Rouba, mas…
O bordão ‘rouba mas faz’ entrou para o folclores politico brasileiro na década de 50. Os cabos eleitorais do político paulista Adhemar de Barros (foto) o repetiam para neutralizar os adversários que o acusavam de ser ladrão. Em vez de negar as acusações, os adhemaristas afirmavam que Adhemar era um fazedor de obras, que construía isso mais aquilo. Se roubava? Ora, isso era o de menos.O argumento era esdrúxulo, mas funcionava com uma boa parte do eleitorado, que também não ligava para aquele ‘detalhe’ de roubar. Mas não era detalhe. Naquele tempo, a corrupção não era mixaria. Ainda bem que, hoje, o Adhemarismo de Barros é um capítulo encerrado.
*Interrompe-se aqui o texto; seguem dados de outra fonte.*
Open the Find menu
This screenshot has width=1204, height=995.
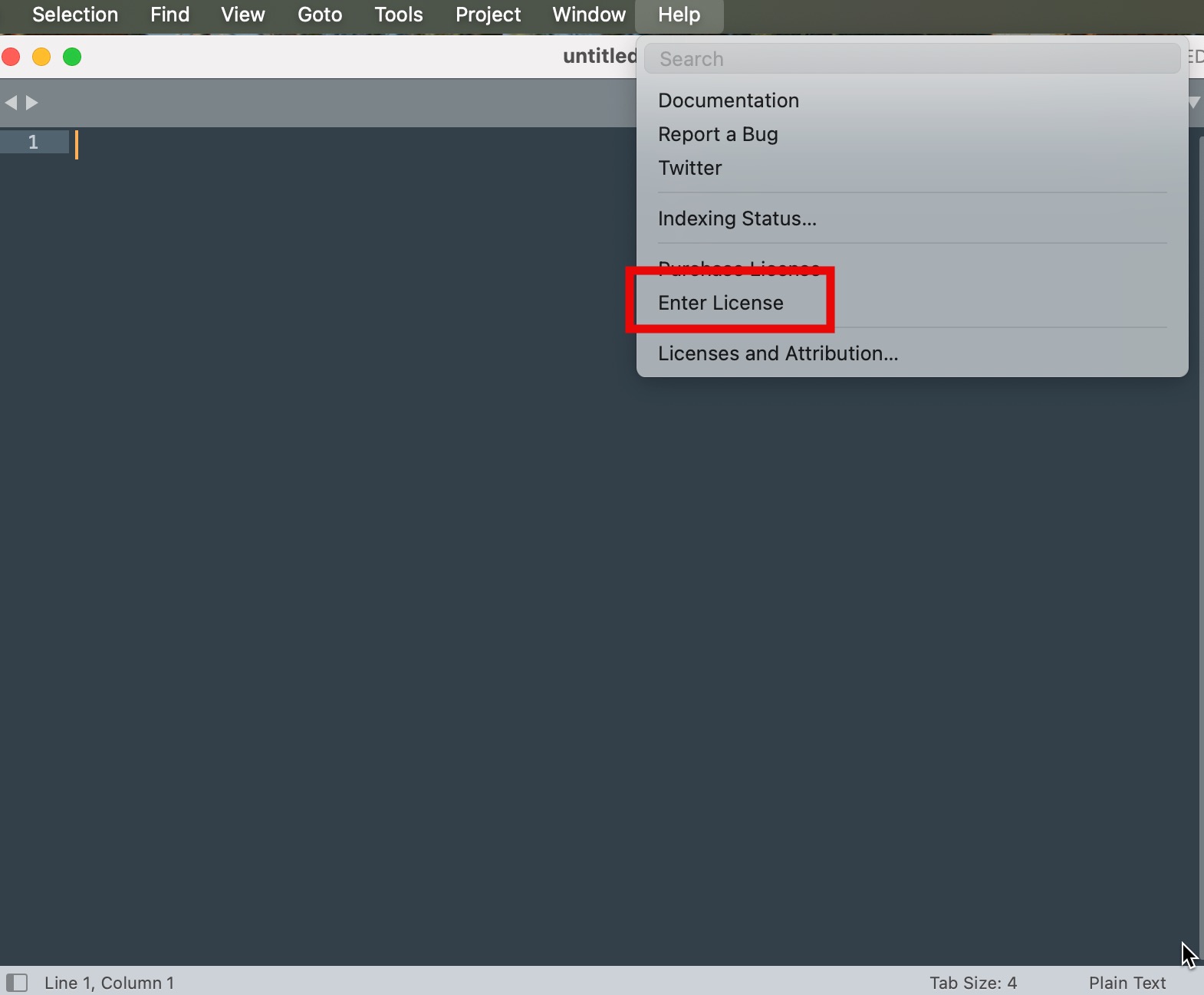click(169, 15)
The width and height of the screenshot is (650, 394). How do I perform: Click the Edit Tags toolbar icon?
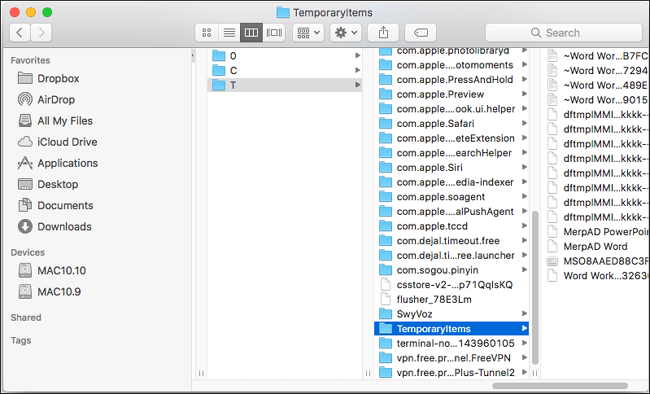click(x=420, y=33)
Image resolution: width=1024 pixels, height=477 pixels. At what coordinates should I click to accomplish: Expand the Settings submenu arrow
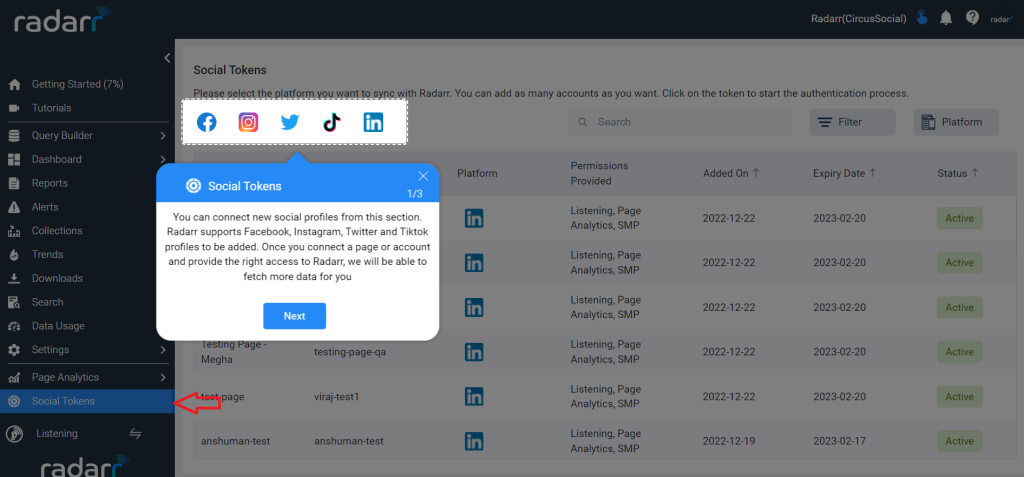163,350
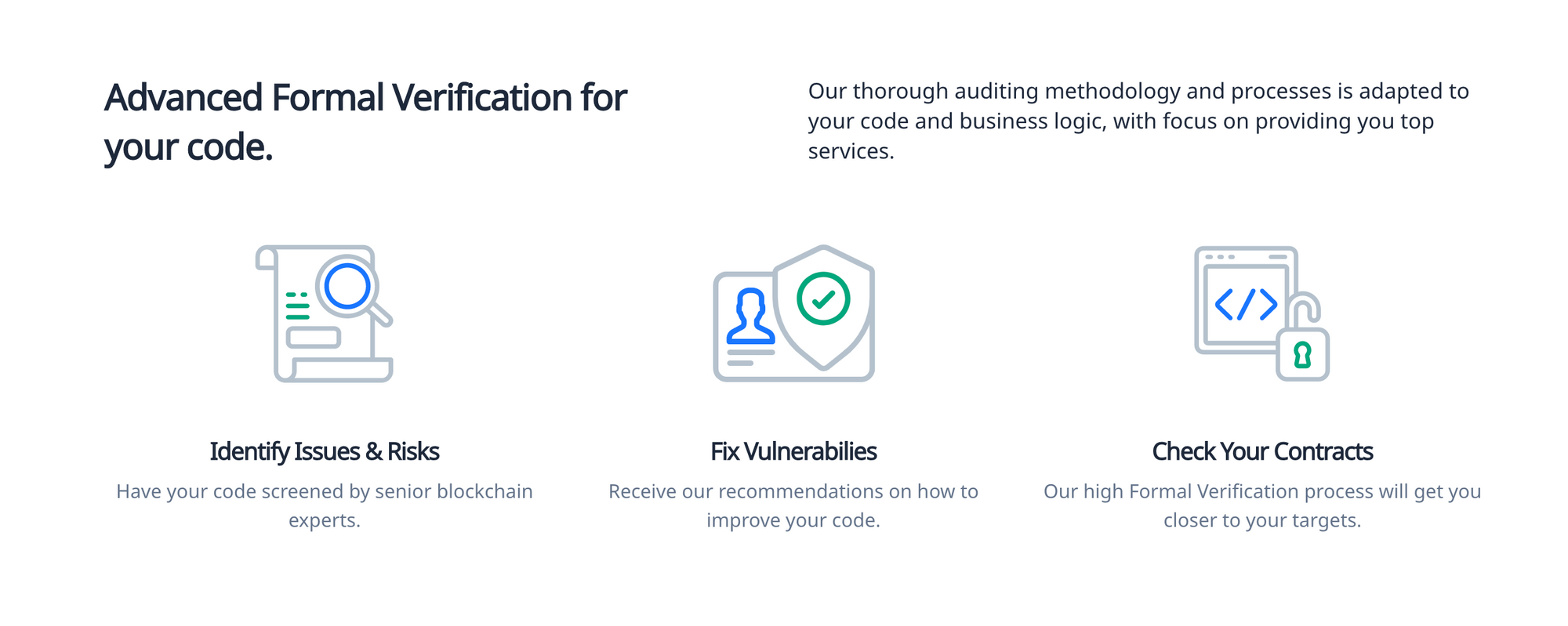Click the green text lines on document icon
This screenshot has width=1568, height=626.
pos(297,306)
Este texto, abertura de artigo de Eugênio Bucci, publicado na última edição da revista Época, nos fez lembrar da campanha da Acim contra a corrupção e da coincidência de termos um certo político que é exaltado por trazer muitas verbas para Maringá. Já ouvi de gente esclarecida, professor de UEM, algo assim: ‘Podem falar o que quiserm de Fulano Barros, mas ele traz muitas verbas para Maringá e região’. Só faltou dizer; ‘rouba, mas faz’. Outros dizem: Roubar todos roubam, então vamos votar em quem traz muitas verbas para a cidade.
Gostaria de saber a opinião o Nereu e do Ademar Shiavone, que certamente se lembram dos tempos de Adhemar de Barros e Jânio Quadros.